III. LES PROPOSITIONS DE VOTRE COMMISSION DES LOIS : ÉTENDRE LE CHAMP DE LA RECONNAISSANCE ET RETENIR LES DISPOSITIONS LÉGISLATIVES DE LA PROPOSITION DE LOI
Votre
commission partage la préoccupation exprimée par
Mme Christiane Taubira-Delannon, auteur de la proposition, dans le
beau discours qu'elle a prononcé le 22 octobre 1999 devant le
Conseil exécutif de l'UNESCO :
" (...)
il nous faut dire quel est notre niveau de conscience universel
et ce que nous partageons avec les femmes et les hommes de toute la
planète, ce qui justifie que nous engagions nos forces dans des luttes
pour la justice. Il y a nécessité, bien entendu, d'envisager la
question des réparations ; en d'autres termes dire très
clairement quelle forme d'éducation nous allons donner à nos
enfants, aux générations futures, pour que cette histoire trouve
sa place dans l'histoire de l'humanité ; dire quelles institutions
culturelles nous allons encourager ; dire comment les politiques publiques
dans tous les domaines doivent converger, de façon à extirper les
racines du racisme et à détruire toutes les conditions de
reproduction des inégalités qui sont issues des injustices
élaborées à cette époque
".
L'esclavage est aujourd'hui clairement reconnu en tant que crime contre
l'humanité.
A l'évidence, l'esclavage et la traite
négrière pratiqués pendant près de quatre
siècles étaient constitutifs du crime contre l'humanité
tel que nous l'entendons aujourd'hui
. Rappelons que, selon la
définition d'André Frossard, "
Il y a crime contre
l'humanité quand l'humanité de la victime est
niée
".
Pour autant, de très nombreux événements de l'Histoire,
ancienne ou récente, étaient eux aussi constitutifs de crimes
contre l'humanité.

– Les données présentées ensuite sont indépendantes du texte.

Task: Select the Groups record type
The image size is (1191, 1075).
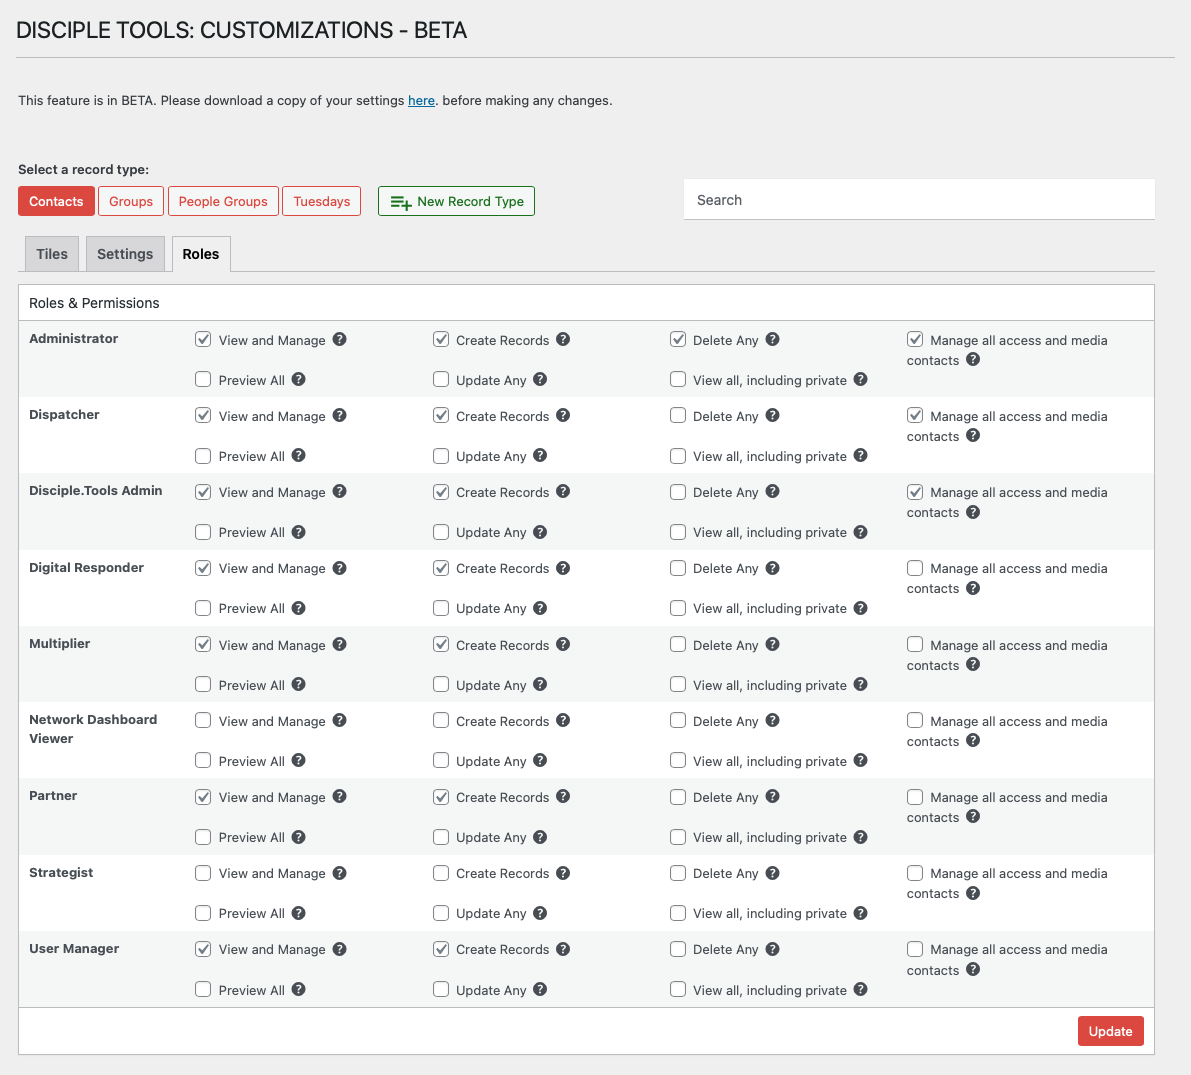Action: (131, 201)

Peut-on opérer une hiérarchisation
entre crimes, entre victimes ? Votre commission ne s'y est pas crue
autorisée.
Il convient d'ajouter que des crimes contre l'humanité sont encore
commis de nos jours, qu'il existe des formes modernes d'esclavage et que ces
phénomènes doivent mobiliser de manière prioritaire les
pouvoirs publics et les juridictions internationales et nationales.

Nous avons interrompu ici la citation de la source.